Yes, you want to do that. Putting everything under version control is a good practice to achieve immutable infrastructure.
If you want the deployment to have a separate piece of metadata (for whatever auditing / change tracking reason), why can't you just leverage the Kubernetes metadata block?
metadata:
name: my_deployment
commit: bm4a83
Then you inject such information through Jinja, Ruby ERBs, Go Templates, etc.
I've checked out helm.sh of course, but at first glance the entire setup seems a little complicated (helm-client & tiller-server). It seems to me like I can get away by just having a helm-client in most cases.
This is what I currently do
Let's say I have a project composed of 3 services viz. postgres, express, nginx.
I create a directory called product-release that is as follows:
product-release/
.git/
k8s/
postgres/
Deployment.yaml
Service.yaml
Secret.mustache.yaml # Needs to be rendered by the dev before use
express/
Deployment.yaml
Service.yaml
nginx/
Deployment.yaml
Service.yaml
updates/
0.1__0.2/
Job.yaml # postgres schema migration
update.sh # k8s API server scritps to patch/replace existing k8s objects, and runs the state change job
The usual git stuff can apply now. Everytime I make a change, I make changes to the spec files, test them, write the update scripts to help move from the last version to this current version and then commit it and tag it.
Questions:
This works for me so far, but is this "the right way"?
Why does helm have the tiller server? Isn't it simpler to do the templating on the client-side? Of course, if you want to separate the activity of the deployment from the knowledge of the application (like secrets) the templating would have to happen on the server, but otherwise why?

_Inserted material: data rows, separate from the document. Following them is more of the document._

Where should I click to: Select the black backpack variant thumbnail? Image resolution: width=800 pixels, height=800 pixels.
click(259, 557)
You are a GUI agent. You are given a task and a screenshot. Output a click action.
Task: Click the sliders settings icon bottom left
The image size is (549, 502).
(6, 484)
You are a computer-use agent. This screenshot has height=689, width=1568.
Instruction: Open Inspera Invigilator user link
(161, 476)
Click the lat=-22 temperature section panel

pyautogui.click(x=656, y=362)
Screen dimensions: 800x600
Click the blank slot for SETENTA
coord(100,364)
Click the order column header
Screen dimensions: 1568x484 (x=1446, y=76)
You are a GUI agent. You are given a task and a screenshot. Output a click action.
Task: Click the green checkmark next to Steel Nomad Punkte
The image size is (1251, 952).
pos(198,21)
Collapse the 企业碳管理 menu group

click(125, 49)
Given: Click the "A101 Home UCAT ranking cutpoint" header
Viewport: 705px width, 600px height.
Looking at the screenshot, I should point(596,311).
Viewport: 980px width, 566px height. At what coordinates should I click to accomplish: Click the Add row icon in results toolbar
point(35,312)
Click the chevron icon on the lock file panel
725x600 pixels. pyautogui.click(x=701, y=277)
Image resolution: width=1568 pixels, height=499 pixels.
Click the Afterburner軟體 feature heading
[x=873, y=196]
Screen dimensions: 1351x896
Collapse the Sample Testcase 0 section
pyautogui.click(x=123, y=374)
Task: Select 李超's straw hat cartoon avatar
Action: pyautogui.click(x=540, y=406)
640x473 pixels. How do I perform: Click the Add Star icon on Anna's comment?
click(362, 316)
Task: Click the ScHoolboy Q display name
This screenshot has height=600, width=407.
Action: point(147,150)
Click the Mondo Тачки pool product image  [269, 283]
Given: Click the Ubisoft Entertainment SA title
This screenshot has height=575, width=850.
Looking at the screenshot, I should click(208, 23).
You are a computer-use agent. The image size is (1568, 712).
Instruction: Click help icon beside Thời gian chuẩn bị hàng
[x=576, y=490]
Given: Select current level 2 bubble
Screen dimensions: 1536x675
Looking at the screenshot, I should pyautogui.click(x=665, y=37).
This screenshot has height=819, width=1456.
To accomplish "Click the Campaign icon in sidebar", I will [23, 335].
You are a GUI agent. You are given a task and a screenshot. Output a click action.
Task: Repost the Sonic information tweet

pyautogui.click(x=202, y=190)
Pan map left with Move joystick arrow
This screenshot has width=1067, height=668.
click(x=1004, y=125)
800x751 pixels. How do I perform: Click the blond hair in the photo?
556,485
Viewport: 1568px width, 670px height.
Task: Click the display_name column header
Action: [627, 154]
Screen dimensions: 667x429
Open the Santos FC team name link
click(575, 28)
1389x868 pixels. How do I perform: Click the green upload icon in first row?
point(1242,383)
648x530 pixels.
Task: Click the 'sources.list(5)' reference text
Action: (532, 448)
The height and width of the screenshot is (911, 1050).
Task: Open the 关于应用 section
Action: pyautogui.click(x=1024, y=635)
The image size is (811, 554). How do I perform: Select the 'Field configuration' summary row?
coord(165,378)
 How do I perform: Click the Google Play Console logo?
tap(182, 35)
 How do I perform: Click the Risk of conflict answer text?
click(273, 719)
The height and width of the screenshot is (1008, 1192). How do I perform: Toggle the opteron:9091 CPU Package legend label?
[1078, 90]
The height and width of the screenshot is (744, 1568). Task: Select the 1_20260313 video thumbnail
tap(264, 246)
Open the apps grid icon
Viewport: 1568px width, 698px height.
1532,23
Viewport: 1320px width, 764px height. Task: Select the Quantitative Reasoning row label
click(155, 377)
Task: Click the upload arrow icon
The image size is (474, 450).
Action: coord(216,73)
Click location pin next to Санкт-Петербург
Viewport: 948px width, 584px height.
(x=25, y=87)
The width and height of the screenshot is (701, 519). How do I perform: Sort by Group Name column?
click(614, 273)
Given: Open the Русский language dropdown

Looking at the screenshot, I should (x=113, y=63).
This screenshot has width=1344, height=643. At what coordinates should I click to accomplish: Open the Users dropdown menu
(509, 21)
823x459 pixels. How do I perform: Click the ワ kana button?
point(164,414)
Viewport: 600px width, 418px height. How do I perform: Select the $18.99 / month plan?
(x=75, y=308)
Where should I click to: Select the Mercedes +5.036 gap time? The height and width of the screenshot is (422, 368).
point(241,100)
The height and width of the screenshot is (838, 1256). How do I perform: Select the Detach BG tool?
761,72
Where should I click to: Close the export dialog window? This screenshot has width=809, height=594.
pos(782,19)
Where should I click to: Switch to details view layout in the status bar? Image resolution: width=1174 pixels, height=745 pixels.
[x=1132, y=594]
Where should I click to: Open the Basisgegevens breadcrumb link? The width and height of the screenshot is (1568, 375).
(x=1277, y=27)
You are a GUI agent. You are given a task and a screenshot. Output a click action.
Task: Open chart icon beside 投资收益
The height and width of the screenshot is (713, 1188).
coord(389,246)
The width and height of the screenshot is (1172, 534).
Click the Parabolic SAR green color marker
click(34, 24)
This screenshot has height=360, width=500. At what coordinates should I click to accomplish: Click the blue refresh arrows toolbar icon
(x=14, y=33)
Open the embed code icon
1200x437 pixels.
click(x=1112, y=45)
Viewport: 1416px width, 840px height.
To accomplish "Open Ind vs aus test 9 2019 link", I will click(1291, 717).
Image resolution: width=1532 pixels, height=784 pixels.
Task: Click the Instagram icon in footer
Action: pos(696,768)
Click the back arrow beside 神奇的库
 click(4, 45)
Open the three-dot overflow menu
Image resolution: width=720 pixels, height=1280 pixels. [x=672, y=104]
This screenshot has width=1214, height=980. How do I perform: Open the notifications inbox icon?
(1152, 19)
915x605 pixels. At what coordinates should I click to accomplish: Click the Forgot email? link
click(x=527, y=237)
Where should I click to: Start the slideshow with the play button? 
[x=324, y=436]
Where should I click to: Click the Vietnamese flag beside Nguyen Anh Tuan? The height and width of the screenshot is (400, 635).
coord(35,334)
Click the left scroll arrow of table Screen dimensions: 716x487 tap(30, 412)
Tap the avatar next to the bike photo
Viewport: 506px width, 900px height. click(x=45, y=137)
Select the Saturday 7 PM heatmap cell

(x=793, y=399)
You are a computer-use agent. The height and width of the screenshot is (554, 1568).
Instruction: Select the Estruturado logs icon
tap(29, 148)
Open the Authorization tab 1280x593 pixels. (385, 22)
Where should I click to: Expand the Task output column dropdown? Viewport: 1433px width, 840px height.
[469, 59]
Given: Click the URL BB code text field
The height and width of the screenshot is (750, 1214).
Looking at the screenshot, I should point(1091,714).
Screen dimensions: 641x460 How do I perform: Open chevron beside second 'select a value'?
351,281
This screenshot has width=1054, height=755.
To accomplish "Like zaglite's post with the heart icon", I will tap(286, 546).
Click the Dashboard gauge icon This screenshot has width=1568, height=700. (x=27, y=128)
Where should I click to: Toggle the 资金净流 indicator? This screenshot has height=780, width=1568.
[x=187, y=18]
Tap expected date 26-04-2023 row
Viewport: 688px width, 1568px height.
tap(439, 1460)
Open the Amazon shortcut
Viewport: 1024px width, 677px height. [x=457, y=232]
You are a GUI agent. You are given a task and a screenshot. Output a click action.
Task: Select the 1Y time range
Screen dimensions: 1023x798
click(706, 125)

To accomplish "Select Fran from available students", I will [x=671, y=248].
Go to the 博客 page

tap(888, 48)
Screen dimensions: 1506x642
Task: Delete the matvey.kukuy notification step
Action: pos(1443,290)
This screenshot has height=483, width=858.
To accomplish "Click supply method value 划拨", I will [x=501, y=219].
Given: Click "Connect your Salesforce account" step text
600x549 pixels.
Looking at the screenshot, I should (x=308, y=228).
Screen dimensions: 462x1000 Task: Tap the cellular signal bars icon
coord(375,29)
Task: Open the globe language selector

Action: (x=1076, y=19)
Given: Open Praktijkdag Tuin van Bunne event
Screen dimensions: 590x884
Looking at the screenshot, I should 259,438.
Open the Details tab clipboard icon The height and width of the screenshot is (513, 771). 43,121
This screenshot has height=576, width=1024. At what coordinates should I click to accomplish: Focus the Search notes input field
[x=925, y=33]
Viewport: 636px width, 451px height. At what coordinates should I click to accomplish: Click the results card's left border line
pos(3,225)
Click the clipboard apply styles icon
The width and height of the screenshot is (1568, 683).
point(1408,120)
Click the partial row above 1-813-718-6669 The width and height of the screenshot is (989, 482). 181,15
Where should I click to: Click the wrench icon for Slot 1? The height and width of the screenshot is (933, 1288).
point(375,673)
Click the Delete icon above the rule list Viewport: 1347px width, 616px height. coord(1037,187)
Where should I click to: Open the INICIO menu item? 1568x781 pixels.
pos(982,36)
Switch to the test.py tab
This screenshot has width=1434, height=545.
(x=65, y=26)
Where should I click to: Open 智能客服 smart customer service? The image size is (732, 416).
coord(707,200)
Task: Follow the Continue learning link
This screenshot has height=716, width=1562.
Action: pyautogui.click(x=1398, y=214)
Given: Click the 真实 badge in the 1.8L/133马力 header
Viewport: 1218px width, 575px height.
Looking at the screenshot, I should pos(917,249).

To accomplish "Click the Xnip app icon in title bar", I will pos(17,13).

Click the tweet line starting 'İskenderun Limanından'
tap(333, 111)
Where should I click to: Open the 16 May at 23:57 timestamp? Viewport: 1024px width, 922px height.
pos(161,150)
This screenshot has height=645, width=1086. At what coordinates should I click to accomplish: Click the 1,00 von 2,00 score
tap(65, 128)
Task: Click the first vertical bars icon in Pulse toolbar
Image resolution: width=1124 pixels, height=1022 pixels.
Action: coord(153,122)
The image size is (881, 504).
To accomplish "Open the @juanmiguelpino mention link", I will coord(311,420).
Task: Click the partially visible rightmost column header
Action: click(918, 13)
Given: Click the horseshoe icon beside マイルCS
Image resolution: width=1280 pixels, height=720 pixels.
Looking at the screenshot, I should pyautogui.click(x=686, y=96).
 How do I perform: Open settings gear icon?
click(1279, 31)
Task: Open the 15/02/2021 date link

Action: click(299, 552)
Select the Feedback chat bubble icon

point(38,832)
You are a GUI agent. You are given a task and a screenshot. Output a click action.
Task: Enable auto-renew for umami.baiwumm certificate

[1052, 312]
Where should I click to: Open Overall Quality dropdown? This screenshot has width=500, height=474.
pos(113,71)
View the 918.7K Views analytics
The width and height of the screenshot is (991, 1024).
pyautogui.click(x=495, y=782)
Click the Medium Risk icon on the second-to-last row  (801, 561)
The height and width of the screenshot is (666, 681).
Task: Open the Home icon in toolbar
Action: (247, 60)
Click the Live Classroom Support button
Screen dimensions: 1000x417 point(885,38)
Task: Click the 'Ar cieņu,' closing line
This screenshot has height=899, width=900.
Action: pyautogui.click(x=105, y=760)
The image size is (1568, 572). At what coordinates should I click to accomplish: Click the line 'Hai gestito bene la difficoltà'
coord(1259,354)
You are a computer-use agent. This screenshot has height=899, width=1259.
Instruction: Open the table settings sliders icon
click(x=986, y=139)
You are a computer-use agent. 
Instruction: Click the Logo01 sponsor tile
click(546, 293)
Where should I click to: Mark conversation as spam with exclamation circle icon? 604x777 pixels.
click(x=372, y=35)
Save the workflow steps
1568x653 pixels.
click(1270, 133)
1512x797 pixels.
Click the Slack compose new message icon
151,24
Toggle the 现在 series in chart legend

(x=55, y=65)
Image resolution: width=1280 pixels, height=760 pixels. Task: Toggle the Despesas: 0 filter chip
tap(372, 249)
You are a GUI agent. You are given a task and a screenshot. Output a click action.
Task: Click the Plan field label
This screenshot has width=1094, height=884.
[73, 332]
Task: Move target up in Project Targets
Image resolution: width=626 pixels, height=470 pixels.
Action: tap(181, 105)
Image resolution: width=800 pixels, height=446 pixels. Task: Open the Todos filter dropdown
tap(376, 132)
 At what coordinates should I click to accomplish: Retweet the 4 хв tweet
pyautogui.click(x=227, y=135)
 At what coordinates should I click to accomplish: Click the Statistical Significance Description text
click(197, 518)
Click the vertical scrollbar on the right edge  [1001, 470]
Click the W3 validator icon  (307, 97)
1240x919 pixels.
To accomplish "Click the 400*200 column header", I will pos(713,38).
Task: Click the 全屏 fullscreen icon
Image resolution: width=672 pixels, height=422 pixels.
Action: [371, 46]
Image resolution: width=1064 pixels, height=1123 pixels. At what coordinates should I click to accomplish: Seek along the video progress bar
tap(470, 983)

Seems that https://redspread.com/ (open source) addresses this particular issue, but needs more development before it'll be production ready - at least from my team quick glance at it.
We'll stick with keeping yaml files in git together with the deployed application for now I guess.
We are using kubernetes/helm (the latest/incubated version) and a central repository for Helm charts (with references container images built for our component releases).
In other words, the Helm package definitions and its dependencies are separate from the source code and image definitions that make up the several components of our web applications.
Notice: Tiller has been removed in Helm v3. Checkout this answer to see details on why it needs tiller in Helm v2 and why it's removed in Helm v3: https://v3.helm.sh/docs/faq/#removal-of-tiller
According to the idea of GitOps, what you did is a right way (to perform release from a git repo). However, if you want to push it further to make it more common, you can plan more goals including:
Choose a configuration management system beyond k8s app declarative definition only. E.g., Helm (like above answer https://stackoverflow.com/a/42053983/914967), Kustomize. They're pure client-side only.
avoid custom release process by altering update.sh with popular tools like kubectl apply or helm install.
drive change delivery from git tags/branches by using a CI/CD engine like argocd, Travis CI or GitHub Actions.
Uses branching strategy so that you can try changes on test/staging/production/ environment before delivering it directly.